Jason Statham quite often delivers 2-3 films a year. Often there will be the film that seeks to be less of an action film and one that is more character orientate. He will have his mid-budget high octane action flick, and sometimes he’ll even up a multi-star franchise (Expendables). This year he kind of already did the drama with Hummingbird, which leaves Homefront ready to fill the action slot. Amazingly this one also falls more directly in with the drama.

True the film has its fair share of action beats, but they are often very short and over with as quickly as they were set up. Which means Statham and the motley crew of support are left to do a lot of character interaction.
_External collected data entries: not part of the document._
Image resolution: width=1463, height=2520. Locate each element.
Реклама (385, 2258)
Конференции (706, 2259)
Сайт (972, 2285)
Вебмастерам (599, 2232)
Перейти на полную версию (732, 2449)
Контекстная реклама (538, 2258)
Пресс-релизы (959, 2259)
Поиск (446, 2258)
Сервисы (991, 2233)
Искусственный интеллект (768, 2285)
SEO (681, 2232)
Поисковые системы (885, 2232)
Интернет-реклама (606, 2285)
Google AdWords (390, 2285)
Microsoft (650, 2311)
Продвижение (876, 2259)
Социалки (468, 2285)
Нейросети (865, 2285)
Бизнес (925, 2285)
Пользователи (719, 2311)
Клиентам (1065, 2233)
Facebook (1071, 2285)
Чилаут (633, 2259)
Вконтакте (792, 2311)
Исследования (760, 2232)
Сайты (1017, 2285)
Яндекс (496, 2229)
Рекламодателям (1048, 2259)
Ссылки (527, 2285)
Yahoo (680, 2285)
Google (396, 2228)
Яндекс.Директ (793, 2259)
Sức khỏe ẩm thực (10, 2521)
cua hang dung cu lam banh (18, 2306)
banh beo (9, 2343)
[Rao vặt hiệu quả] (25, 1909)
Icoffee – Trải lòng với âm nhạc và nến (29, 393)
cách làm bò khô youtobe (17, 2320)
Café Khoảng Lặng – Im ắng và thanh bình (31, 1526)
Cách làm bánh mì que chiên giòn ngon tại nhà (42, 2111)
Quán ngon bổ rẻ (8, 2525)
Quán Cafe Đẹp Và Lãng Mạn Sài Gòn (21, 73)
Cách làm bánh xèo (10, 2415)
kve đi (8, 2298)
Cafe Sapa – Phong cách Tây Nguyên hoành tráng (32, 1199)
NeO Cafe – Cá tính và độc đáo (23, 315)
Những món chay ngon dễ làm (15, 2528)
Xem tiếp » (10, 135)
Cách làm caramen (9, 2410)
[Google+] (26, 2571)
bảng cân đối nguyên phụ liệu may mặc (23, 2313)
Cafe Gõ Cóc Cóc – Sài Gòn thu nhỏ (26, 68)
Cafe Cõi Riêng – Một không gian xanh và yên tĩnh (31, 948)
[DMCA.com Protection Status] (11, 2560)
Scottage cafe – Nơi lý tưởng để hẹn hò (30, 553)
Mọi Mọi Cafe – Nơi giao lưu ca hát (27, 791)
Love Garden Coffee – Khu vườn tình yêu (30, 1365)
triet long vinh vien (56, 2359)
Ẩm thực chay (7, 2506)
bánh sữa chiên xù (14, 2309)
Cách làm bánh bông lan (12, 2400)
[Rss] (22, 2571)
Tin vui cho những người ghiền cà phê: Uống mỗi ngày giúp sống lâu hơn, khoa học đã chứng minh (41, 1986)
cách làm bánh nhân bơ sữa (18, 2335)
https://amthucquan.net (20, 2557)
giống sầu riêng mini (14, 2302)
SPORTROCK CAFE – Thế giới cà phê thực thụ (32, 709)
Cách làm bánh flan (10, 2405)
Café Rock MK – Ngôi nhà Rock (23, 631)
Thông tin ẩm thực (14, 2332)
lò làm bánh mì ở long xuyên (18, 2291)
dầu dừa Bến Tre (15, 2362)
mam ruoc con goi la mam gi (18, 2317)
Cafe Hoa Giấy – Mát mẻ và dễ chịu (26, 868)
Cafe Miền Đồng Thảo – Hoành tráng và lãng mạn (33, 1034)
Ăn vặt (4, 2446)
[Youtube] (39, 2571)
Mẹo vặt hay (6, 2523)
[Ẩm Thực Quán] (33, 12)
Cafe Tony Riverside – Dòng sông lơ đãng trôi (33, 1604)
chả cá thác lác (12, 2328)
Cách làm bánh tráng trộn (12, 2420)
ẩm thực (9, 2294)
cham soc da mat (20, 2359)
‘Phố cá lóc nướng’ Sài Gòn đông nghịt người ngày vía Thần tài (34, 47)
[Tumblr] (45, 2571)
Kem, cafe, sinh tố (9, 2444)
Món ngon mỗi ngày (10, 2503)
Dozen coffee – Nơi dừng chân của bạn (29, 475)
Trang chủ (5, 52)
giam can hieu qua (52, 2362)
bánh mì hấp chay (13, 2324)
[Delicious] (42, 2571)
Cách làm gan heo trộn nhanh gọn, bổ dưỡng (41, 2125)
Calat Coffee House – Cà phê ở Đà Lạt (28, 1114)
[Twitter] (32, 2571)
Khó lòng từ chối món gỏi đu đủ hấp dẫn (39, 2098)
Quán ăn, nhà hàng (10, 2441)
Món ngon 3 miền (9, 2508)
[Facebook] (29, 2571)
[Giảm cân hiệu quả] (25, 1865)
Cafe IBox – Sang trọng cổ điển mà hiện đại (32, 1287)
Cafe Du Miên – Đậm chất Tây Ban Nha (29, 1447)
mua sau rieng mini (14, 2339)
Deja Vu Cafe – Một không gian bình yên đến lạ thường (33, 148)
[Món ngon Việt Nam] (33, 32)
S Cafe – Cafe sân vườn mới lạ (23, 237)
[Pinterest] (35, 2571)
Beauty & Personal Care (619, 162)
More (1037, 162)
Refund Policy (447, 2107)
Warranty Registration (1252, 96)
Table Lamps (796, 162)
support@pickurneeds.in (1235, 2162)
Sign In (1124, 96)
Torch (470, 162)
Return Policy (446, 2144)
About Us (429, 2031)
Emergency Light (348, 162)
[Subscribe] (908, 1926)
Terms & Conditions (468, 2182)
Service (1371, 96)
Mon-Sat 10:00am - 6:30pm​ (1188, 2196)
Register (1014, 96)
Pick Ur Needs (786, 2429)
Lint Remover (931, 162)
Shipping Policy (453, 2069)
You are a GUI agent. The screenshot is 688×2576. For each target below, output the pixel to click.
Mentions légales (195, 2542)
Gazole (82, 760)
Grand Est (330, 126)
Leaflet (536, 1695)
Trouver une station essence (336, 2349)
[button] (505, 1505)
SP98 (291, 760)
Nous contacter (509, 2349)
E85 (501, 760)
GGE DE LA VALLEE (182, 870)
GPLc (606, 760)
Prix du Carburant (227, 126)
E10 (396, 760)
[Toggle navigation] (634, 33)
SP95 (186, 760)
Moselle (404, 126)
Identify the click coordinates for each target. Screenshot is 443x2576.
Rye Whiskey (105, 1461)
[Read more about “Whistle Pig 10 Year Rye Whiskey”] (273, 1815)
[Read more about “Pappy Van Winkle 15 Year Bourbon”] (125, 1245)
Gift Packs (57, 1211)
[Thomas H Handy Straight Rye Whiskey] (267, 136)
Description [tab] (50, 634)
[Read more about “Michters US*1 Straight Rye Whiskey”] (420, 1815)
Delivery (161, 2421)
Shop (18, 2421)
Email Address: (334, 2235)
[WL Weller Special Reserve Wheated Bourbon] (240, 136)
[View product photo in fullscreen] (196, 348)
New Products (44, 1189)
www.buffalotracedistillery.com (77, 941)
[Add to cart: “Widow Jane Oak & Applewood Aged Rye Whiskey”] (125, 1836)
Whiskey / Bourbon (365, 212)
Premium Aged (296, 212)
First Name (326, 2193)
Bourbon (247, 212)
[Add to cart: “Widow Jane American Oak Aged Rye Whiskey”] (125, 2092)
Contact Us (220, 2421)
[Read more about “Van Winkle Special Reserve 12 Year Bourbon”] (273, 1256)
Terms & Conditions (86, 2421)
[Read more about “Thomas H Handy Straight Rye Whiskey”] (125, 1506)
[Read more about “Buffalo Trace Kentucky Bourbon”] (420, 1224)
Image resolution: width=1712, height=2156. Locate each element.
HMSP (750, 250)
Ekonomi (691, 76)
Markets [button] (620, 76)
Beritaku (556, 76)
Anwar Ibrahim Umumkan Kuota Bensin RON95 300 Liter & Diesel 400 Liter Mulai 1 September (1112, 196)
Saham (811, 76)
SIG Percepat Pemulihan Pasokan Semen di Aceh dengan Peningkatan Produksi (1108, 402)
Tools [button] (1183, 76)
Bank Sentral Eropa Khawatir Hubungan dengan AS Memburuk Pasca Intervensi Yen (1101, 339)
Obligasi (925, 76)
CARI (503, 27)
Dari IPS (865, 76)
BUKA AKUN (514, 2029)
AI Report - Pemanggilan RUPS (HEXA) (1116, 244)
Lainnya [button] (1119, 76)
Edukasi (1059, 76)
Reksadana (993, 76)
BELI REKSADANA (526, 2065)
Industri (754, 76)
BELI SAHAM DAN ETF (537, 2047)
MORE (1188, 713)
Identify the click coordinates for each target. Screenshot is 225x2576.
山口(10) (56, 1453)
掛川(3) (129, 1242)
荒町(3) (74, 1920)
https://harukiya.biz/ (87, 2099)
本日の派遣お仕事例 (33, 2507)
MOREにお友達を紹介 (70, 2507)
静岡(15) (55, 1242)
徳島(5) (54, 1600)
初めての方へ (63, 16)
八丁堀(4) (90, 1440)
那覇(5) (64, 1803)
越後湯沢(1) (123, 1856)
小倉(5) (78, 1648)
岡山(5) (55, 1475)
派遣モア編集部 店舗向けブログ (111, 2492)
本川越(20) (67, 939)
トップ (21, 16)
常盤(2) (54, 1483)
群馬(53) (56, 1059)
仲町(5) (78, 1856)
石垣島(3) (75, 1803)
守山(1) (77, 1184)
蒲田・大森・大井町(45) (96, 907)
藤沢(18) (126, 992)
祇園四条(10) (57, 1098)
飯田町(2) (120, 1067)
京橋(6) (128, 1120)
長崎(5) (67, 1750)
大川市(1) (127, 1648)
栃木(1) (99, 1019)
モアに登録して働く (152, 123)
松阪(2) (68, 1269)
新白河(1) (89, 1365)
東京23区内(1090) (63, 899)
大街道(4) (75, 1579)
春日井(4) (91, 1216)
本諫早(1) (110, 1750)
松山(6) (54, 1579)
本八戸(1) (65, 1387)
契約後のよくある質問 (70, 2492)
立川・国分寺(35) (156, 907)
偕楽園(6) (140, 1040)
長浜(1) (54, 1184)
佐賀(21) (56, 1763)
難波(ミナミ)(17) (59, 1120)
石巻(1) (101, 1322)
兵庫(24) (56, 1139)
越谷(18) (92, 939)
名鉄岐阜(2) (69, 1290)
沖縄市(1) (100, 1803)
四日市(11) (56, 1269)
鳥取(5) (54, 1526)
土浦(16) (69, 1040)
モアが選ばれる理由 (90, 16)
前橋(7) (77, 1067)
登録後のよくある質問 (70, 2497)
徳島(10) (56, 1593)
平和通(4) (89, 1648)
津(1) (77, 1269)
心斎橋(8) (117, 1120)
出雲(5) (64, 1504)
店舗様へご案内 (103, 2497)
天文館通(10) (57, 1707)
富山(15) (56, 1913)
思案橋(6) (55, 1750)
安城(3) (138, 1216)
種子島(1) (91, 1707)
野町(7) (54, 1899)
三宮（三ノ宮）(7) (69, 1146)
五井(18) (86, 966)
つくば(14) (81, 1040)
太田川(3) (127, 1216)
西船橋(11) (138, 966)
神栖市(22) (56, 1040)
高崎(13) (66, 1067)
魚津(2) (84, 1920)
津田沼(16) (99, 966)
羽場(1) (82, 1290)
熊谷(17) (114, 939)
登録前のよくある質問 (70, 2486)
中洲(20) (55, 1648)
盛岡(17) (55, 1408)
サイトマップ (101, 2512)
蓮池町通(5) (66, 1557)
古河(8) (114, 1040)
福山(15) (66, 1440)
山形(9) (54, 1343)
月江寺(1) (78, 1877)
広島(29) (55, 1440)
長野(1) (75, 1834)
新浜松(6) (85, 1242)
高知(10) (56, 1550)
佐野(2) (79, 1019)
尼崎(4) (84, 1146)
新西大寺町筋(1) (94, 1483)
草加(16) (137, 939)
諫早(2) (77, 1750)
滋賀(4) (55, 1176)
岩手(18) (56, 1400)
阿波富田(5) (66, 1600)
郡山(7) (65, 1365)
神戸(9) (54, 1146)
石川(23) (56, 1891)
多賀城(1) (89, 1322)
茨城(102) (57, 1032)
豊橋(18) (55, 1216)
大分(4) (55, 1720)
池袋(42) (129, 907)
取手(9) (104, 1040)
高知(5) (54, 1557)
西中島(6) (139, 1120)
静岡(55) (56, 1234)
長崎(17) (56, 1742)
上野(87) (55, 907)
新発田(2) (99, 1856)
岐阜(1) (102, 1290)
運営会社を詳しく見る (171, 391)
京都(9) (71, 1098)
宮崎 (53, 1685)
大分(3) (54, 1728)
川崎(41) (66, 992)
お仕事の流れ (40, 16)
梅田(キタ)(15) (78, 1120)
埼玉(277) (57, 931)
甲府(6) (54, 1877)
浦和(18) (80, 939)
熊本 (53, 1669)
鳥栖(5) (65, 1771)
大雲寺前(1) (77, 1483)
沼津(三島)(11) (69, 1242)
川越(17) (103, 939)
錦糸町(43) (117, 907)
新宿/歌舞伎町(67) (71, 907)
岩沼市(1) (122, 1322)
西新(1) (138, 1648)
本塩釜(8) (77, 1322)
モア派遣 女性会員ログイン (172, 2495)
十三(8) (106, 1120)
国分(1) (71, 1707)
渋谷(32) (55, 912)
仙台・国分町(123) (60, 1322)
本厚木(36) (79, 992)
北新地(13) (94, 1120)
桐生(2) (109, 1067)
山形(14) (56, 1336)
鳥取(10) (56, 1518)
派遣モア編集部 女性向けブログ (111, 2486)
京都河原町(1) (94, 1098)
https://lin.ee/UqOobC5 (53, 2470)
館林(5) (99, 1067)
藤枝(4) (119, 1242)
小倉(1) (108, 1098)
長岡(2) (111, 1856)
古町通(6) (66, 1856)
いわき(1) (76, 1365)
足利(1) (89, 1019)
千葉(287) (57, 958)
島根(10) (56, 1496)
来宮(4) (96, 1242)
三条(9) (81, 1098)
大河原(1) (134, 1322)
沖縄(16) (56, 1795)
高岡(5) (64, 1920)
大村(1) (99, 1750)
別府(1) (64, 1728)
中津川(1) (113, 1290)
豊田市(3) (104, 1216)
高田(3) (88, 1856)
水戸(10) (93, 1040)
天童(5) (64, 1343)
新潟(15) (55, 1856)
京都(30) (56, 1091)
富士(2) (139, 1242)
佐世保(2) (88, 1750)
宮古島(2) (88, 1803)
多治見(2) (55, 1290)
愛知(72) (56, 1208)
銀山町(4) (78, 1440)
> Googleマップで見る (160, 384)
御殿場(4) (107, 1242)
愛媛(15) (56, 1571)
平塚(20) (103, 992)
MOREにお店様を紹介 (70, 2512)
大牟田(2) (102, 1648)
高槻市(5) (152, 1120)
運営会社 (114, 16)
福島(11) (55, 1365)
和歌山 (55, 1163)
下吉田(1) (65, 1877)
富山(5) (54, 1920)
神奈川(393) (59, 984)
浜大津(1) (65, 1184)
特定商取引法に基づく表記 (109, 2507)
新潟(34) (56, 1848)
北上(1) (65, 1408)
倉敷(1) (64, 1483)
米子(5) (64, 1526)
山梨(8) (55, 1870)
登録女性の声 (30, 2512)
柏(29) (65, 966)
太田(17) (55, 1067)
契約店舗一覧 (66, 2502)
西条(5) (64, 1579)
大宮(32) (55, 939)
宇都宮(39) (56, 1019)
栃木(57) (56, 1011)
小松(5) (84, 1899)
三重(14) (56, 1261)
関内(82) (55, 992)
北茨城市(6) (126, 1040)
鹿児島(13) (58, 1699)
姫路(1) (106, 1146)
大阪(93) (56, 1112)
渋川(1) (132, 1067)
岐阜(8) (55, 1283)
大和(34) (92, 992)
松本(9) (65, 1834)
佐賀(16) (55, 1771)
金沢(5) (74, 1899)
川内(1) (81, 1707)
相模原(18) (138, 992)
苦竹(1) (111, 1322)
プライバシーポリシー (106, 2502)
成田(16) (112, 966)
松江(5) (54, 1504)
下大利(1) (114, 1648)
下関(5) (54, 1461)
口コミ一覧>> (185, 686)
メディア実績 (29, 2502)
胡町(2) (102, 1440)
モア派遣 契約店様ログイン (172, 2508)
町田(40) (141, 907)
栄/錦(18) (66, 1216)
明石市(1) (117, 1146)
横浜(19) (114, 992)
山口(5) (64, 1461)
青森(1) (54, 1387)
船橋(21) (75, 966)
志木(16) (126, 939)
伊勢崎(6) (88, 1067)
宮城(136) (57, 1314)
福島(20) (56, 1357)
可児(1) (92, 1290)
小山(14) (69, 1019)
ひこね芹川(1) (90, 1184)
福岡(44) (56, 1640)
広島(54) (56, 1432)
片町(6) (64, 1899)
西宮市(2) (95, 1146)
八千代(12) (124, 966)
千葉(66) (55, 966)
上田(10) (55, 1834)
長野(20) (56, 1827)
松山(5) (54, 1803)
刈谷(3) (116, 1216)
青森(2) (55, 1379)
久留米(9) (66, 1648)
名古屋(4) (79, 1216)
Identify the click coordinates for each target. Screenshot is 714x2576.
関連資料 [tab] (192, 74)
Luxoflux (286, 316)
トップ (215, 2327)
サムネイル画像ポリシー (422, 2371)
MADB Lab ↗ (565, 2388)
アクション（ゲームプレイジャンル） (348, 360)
Statham is an ex-law enforcement officer living out in the southern states with his young daughter hoping for a peaceful life. That is until his Daughter defends herself one day (rather brutally) whilst being picked upon at school and the parents of the beaten kid take offence to her and Stahtam’s presence.  This is hick town territory where apologies matter for nothing, and in-laws are called in to get even with you. It’s from here that everything escalates from one bad scenario to the next to the point where out of town goons with heavy artillery are called upon to get the job done.

There are some terrific performances here: James Franco tries to make us believe he can go toe to toe with Statham’s hard man (Boy is he in for a surprise); Frank Grillo pops up as a bad guy for hire – perhaps working his villain routine until Captain America 2 next year. Winona Ryder does southern sleaze pretty well, but it is Kate Bosworth who has really gone the extra mile to really muck up and foul down for a stand out performance as Franco’s white trash sister and mother of the beaten school bully.

Sylvester Stallone penned the script for this one, and it’s a show that you could have perhaps seen him being interested in playing himself once upon a time. Statham takes the reins and gives perhaps one of his most charming performances since Safe (which also called upon him to share the screen with a child actor).

Amazingly the drama for the first two thirds of the film works surprisingly well. It’s the third act that decides it needs to pick up speed and then rush to a ludicrous end that perhaps lets it down. There was so much potential and fire being fueled early on in the film through multiple characters that to see it all fizzle out through unsatisfactory resolutions instead of pushing the film into unknown territory as it could have is the films only major fault.  It just needed to go with the courage of its convictions.

That isn’t to say that action towards the end is no good, merely pedestrian in its intent coming from a big studio. But Homefront is certainly one of Statham’s better films from his back catalogue.